Putting Tell in Its Place

As Writers, the "show don't tell" mantra gets chucked at us more than any other rule. Nothing, not even "no head hopping", can stir up such hellfire and fury. So, what is it about show that's so important?

... engagement...
For readers to care about your story, they need to be able to engage in some way. It doesn't mean you can't have an interesting work, or a fun or terrifying one, but there's just no way readers can become engrossed in your book without lots of show.
Think of showing as the beads of your story, and telling, the string. You need both in order to have a functional, beautiful work, like a homemade necklace, but the showing is what is meant to dazzle, while the telling merely holds everything together. Too much telling will always leave you with a dull, tangled mess.

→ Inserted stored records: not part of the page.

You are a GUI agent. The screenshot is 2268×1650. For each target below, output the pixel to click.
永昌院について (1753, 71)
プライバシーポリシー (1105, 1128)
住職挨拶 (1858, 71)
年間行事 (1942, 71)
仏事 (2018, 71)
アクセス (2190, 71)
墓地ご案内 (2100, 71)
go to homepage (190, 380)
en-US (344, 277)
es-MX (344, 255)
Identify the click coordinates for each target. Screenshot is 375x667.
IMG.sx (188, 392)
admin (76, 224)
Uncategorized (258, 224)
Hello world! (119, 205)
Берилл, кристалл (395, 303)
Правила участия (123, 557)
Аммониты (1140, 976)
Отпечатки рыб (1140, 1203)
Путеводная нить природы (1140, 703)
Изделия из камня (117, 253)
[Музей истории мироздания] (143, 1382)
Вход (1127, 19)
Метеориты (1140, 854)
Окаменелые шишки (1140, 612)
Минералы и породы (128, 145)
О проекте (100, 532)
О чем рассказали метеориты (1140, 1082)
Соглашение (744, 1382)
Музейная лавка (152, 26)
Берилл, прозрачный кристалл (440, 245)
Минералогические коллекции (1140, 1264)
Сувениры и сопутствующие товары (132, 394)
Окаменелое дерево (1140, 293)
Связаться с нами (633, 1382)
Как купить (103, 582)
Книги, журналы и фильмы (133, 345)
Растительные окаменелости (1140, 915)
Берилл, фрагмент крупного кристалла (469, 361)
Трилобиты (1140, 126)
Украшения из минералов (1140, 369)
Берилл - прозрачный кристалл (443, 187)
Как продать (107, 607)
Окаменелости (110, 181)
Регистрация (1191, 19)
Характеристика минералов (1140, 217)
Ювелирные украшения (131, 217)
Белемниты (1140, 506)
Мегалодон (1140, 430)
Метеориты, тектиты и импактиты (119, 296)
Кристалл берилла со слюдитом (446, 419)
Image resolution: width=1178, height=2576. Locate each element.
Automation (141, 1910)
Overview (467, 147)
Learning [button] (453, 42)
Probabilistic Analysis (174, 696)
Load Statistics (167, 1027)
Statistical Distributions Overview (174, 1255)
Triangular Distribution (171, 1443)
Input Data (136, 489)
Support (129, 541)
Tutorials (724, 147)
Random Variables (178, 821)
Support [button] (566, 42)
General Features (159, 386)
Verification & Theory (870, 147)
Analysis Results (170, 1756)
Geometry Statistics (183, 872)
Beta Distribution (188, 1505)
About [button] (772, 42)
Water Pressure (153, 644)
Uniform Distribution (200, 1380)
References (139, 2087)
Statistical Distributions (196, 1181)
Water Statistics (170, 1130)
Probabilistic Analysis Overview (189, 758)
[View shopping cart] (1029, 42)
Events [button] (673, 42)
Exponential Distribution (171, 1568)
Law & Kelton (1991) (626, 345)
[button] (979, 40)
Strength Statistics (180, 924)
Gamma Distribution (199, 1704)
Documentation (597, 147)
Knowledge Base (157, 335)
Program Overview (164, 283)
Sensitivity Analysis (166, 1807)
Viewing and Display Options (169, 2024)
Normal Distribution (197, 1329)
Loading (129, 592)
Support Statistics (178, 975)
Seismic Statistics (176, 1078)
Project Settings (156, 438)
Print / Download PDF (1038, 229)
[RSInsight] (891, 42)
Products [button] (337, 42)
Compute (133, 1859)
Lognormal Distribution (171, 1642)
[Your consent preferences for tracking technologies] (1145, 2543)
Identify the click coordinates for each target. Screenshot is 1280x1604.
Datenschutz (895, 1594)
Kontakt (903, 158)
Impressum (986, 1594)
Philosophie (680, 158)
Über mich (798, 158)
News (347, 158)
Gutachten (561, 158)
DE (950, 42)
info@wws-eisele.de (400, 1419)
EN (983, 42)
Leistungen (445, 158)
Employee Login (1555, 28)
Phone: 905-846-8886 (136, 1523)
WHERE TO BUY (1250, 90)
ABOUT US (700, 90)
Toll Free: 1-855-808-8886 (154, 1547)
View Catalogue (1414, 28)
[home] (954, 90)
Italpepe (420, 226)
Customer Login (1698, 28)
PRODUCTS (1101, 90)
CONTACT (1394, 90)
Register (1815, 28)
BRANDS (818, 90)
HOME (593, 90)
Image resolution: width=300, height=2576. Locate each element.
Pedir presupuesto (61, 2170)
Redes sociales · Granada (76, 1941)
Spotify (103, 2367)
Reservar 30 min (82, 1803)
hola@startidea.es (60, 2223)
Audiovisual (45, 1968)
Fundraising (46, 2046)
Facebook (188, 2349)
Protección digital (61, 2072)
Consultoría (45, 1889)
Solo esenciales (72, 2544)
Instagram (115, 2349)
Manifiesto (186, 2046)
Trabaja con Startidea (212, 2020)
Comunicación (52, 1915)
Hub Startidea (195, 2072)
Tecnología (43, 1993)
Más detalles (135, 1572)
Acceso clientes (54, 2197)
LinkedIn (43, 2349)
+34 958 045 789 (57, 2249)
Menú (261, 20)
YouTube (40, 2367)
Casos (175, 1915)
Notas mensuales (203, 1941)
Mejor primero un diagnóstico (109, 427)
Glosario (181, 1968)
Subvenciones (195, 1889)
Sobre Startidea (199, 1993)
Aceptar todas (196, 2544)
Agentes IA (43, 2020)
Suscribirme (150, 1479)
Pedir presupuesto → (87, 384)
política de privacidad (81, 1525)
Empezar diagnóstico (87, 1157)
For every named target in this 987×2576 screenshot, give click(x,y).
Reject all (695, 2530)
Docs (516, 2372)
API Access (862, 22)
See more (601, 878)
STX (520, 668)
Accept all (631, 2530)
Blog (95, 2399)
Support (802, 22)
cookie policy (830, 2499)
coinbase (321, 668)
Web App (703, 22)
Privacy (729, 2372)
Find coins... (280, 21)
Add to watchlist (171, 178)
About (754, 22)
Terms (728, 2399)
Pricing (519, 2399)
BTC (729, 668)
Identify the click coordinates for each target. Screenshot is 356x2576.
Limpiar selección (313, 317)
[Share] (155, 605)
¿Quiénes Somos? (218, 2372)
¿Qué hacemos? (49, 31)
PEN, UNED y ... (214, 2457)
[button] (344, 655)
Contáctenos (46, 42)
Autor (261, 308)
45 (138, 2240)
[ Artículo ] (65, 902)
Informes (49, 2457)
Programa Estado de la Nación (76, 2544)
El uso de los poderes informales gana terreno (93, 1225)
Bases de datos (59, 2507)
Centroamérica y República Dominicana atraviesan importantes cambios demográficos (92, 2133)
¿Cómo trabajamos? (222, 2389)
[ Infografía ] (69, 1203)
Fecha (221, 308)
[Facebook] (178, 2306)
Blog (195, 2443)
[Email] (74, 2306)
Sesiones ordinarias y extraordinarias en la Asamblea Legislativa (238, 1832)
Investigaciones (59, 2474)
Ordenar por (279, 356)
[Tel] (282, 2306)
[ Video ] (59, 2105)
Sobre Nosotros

Tell should always be an underlining, barely noticed thing. There are times to definitely use it. Tell can bring clarity to the show, trim words if you're in a dangerous count zone, control pace and sum up what's not worth showing, like a detective getting nowhere in his investigative questioning; including all those scenes is just not important.

Show reveals character, makes your work more colorful and visual, puts readers into the story and helps them to identify with characters. So, use it for the most part.

... show...

Like, think of ways you can show your character has an Ivy league education, loves sports, hates her mom, is persistent, is an emotional rock, has idiosyncrasies, works well under pressure, is tensing up in that traffic jam, is quirky, maintains life-long habits from living as an exchange student in Japan for one year, is suddenly afraid.

Relying on tell to reveal those kinds of things is lazy and nothing will make your work more dull and lackluster.

If critters are complaining that your characters don't seem realistic or engaging, too much telling is likely the culprit. Come on. Even a pumpkin-headed horseman can be realistic.

If you want readers to become engrossed, for your characters to come alive, for your story to be gripping, your work needs plenty of clunky, funky beads. What's so special about a necklace that's predominantly string? Not much. There's nothing wrong with some tell every now and then, but it should simply support and hold everything together. Never let tell overshadow or steal the show. Put tell in its place.

~ Signing off and sending out cyber hugs.


  1. Another terrific topic and great information, Courtney. :) Well said! Keep up the good work!

  2. Thanks for reading and commenting, Darc.